Indianapolis makeup artist, photographer, writer, and cosmetic entrepreneur Sarah Murrell is out to change the way we see beauty. An Evansville native and Butler graduate, the 25 year old quadruple threat is designing a line of gender-neutral, portable, locally-sourced, and eco-friendly cosmetics.
The product is a totally customizable multi tool designed for busy men and women with an artistic bent. Murrell describes her palette-esque product as “kind of like a passport. You arrange it how you like, and take it with you wherever you’re going. Then you can open it up and look at all the colors from a moment in time. It’s this really beautiful notion that you can have a souvenir of that season or that mood.”
The brand’s marriage of high-quality pigments and high-fashion colors with unfussy application is a natural fit for the burgeoning Indy fashion scene. Like Pattern, Murrell says, her line “is selling an idea; it’s polished and fashion forward while still being accessible and inviting.”
Accessible may be the perfect descriptor for Murrell’s upcoming line. Not only will it be designed and marketed with the currently underrepresented men’s demographic in mind (“It seems kind of last-century,” according to Murrell, “to see cosmetics as a female-only pursuit”), but it will also be available to the consumer at the click of the mouse. In addition to traditional retailers, Murrell is placing her line in the online marketplace. “It’s going to be incredibly useful for people on the go,” she says. “You won’t have to go to the mall to refill your expensive makeup. Even now, the cosmetics market is not set up for people who need to quickly shop and replace their products.”
Sarah Murrell is not exactly one to idle in her downtime. When she’s not designing her cosmetic line, she writes a “Weird Beauty Ritual” column for the Indianapolis-based blog Punchnels, creates and sells custom nail art on Etsy, and works as a freelance makeup artist and photographer.

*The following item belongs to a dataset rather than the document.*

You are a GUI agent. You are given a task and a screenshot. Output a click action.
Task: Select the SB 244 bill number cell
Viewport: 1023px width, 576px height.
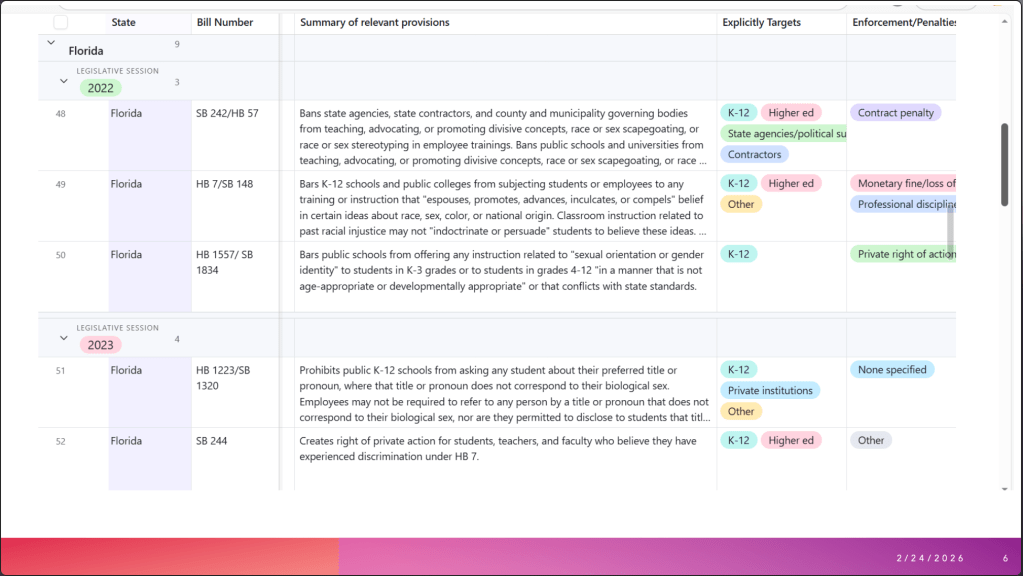(x=214, y=440)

At the core of every project lies one addictive idea for Murrell: transformation. After she “borrowed” Kevyn Aucoin’s book Making Faces from her sister as a child, she was hooked on the possibilities makeup and photography held. “I was like the kid who sees a magic trick and then goes home and spends years learning how to recreate it,” she says. Fifteen years later, she shows no signs of slowing down.